[LISTED ENTRIES]:
────────
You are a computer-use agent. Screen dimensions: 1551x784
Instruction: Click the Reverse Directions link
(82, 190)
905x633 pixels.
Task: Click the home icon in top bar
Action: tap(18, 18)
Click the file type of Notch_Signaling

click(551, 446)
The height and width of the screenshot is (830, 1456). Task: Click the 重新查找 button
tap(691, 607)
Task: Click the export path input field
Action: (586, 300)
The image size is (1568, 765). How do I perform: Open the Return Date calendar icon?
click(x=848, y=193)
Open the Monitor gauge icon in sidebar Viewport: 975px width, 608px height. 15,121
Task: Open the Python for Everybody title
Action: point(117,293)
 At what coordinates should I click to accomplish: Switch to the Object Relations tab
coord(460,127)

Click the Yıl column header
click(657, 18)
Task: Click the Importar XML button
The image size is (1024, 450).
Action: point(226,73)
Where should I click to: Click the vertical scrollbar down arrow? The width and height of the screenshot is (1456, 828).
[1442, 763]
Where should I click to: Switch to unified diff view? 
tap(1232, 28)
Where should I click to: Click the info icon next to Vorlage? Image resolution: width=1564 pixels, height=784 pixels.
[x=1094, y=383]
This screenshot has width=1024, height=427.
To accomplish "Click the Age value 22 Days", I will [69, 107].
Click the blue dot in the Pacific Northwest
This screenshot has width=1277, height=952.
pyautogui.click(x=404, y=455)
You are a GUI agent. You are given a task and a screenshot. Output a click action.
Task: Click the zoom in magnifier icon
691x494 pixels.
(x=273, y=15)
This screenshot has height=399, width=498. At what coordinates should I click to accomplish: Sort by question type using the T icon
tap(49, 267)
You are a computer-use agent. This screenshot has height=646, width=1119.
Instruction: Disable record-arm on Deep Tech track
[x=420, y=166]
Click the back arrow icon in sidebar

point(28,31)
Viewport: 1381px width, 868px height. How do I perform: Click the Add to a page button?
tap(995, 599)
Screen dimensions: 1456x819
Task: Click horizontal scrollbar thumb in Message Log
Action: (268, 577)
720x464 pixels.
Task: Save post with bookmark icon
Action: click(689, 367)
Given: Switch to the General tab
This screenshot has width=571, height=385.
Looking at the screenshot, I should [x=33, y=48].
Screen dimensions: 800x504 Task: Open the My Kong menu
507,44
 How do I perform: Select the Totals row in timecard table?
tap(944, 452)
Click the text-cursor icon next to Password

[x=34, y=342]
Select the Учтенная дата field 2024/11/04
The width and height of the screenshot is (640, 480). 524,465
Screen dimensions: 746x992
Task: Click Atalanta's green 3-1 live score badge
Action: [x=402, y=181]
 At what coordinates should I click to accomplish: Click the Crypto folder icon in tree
────────
[GOAL OF THE EXERCISE]: Retype the records word for word, starting at the very first line and stopping after the line that contains "click(657, 18)".

[ANSWER TO THIS PROBLEM]:
You are a computer-use agent. Screen dimensions: 1551x784
Instruction: Click the Reverse Directions link
(82, 190)
905x633 pixels.
Task: Click the home icon in top bar
Action: tap(18, 18)
Click the file type of Notch_Signaling

click(551, 446)
The height and width of the screenshot is (830, 1456). Task: Click the 重新查找 button
tap(691, 607)
Task: Click the export path input field
Action: (586, 300)
The image size is (1568, 765). How do I perform: Open the Return Date calendar icon?
click(x=848, y=193)
Open the Monitor gauge icon in sidebar Viewport: 975px width, 608px height. 15,121
Task: Open the Python for Everybody title
Action: point(117,293)
 At what coordinates should I click to accomplish: Switch to the Object Relations tab
coord(460,127)

Click the Yıl column header
click(657, 18)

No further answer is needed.